• WHAT IS ASKED
Copy the data from the line with "Screen dimensions: 750x460" to the line with "[x=563, y=228]", both included, keeping the requests and multiplying every coordinate in the answers by 1.2, rounded to whole numbers with halves going up. Give only those lines, and leave the pictures out of your answer.

• GIVEN RECORDS
● ● ●

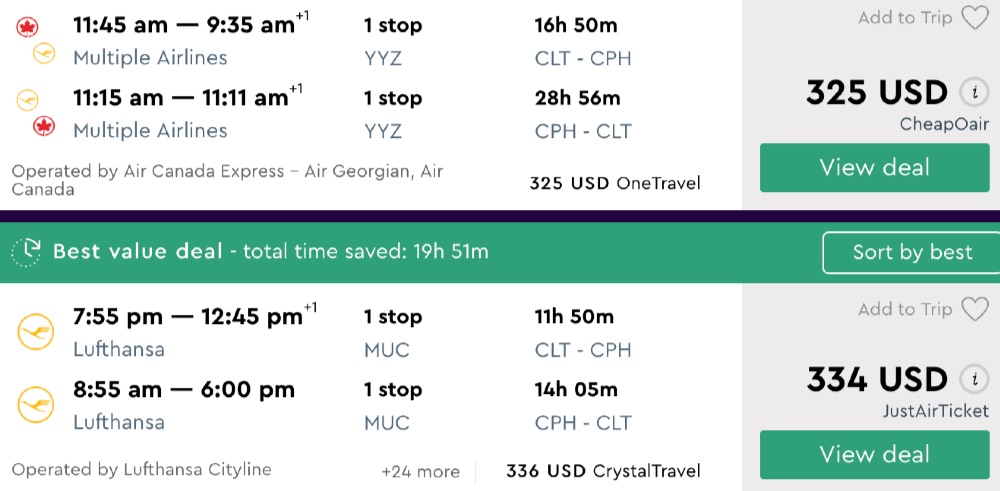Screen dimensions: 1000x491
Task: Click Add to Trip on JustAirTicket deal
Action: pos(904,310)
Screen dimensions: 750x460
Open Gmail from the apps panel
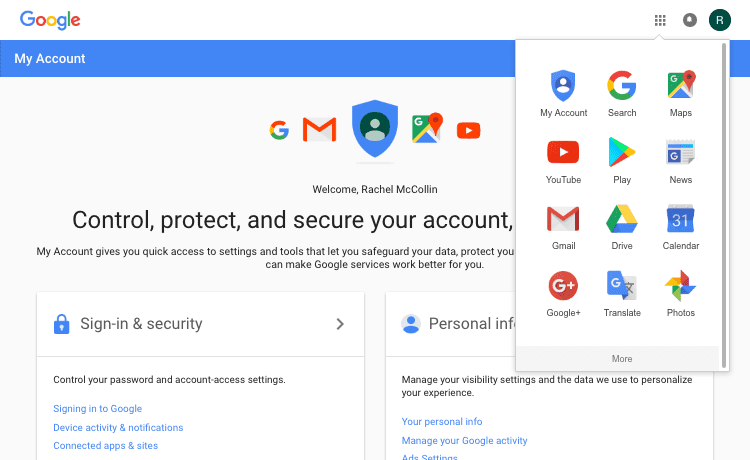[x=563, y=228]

● ● ●

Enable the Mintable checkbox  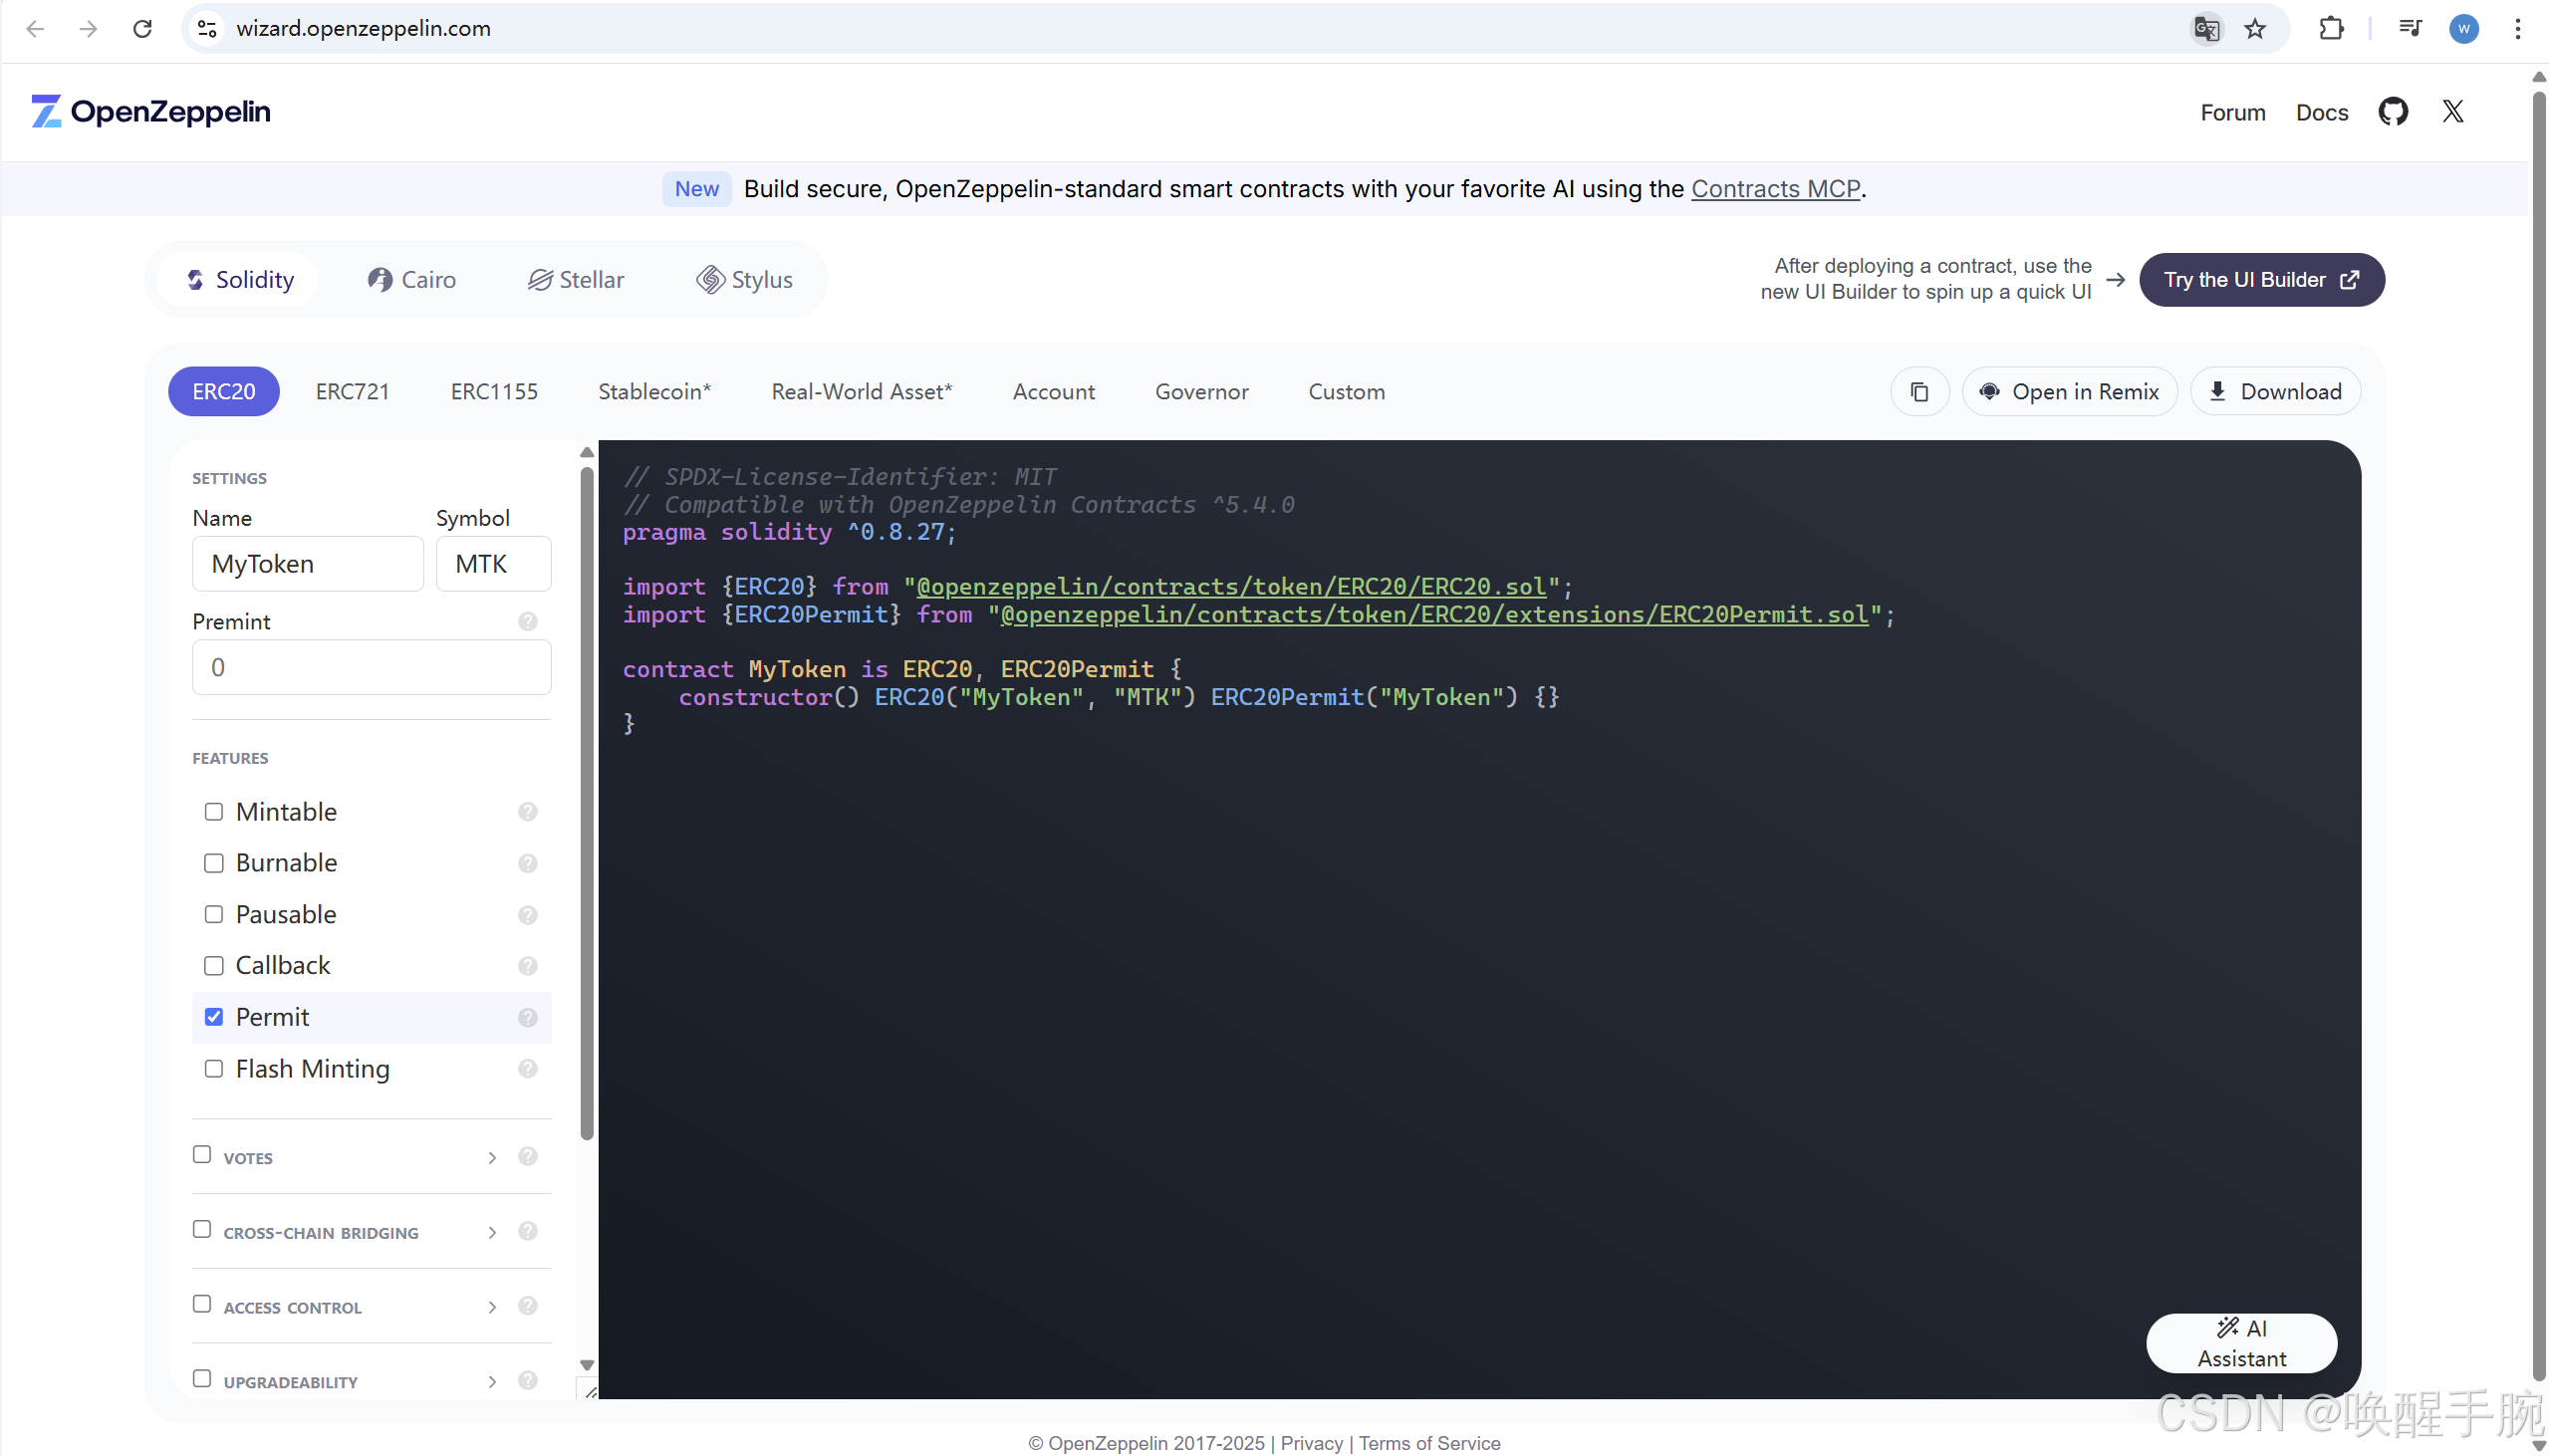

● ● ●

• WRITTEN SOLUTION
Screen dimensions: 750x460
Open Gmail from the apps panel
[x=676, y=274]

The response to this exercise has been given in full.